The authors, led by Steven H. Lin, MD, PhD, a radiation oncologist at MD Anderson Cancer Center in Houston, hypothesized that PBT could reduce the total toxicity burden (TTB) experienced by esophageal cancer patients treated with chemoradiation therapy without affecting clinical outcomes like progression-free survival (PFS). Thus, TTB and PFS were the trial’s co-primary endpoints.
The posterior probability that mean TTB was lower for PBT vs IMRT was 0.9989 with 66% of the data gathered, which exceeded the prespecified stopping boundary at 67% follow-up of 0.9942. IMRT had posterior mean TTB 2.3 times higher [39.9 (95% DI 26.2-54.9) vs. PBT’s 17.4 (95% DI 10.5-25.0)]. The mean postoperative complications severity score for IMRT was 7.6 times higher [19.1 (95% DI 7.3-32.3) than PBT’s 2.5 (95% DI 0.3-5.2)].
With a median follow-up time of 44.1 weeks, PFS was comparable among CRT cohorts. The median PFS in the IMRT cohort was 18.1 months (range: 10 months – not reached), while it was 28.5 months in the PBT cohort (range: 7.1 months – not reached).
The trial’s secondary endpoints were overall survival (OS), patient quality of life assessed by the EQ5D standard instrument, and tumor pathologic response, all of which were found to be comparable between groups.
Lin, who won ASTRO’s second annual Steven A. Leibel Memorial award for outstanding abstract in the Clinical Trials Session for this trial, explained his group’s unusual TTB endpoint. “We defined TTB as a severity-weighted sum over 11 specific severe adverse events (AE) that can occur from start of CRT up to 12 months, including postoperative complications for patients who undergo surgery,” he said. “We assigned each AE grade a weight quantifying its severity on a scale of 0-100.”

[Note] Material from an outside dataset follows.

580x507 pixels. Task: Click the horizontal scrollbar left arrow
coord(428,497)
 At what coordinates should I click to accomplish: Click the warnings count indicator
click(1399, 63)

Given the increased costs associated with PBT, Lin also explained key facets of the trial’s accrual and early stoppage. In March 2019, the investigators closed the Phase IIB trial prior to activation of the Phase III NRG-GI006 trial (NCT03801876). “At that point, 145 pts were randomized, 72 to IMRT and 73 to PBT, with 105 pts evaluable (61 IMRT and 44 PBT),” he said. “For the 29 unevaluable pts on the PBT arm, 22 (76%) were treated off protocol due to insurance denial. For the 11 unevaluable pts on the IMRT arm, eight (72%) withdrew consent due to wanting PBT only.”
Lin noted several limitations, including the fact that this trial was based on a single institution and was relatively small in size. He also noted that 80% of the PBT patients received Passive Scattering PBT, meaning that the results cannot be applied to intensity-modulated proton therapy. Additionally, the widespread insurance denial of PBT introduced a potential selection bias, particularly since some IMRT-group patients chose to receive PBT instead.
Discussant Charles Simone, MD, chief medical officer, New York Proton Center, agreed with Lin’s assessment of the study limitations. “The total toxicity burden may be clinically meaningful, but it's not a validated endpoint,” he said, adding that he appreciates TTB’s ability to reflect all toxicities’ cumulative impacts. “By focusing on a binary endpoint, you may underestimate the potential benefit of proton therapy. TTB as an endpoint does allow for improved statistical power by looking at a variety of potential endpoints, but, again, this is not a validated endpoint and something to be considered cautiously.”
Simone noted that Lin had omitted a slide from his talk that showed that the mean lymphocyte count and rate of grade four lymphopenia during chemoradiation improved with proton therapy. “This is important because these have previously been shown to be a predictor of overall survival in esophageal cancer,” he said. “With more patients, this may prove to be an important finding.”
Simone concluded by placing this trial in its larger context: “Protons were shown in this study to better spare organs at risk compared with IMRT,” he said. “This is the first trial across any disease type showing that proton therapy can reduce toxicities in a randomized fashion compared with IMRT, and the study showed it in several different ways.”
Simone closed by urging colleagues to accrue patients to the Phase III trial NRG-GI006: “Ultimately, even if GI006 is positive, we know that not all esophageal patients are going to benefit from proton therapy, and we need to better understand which patients and which subsets of patients can benefit the most.”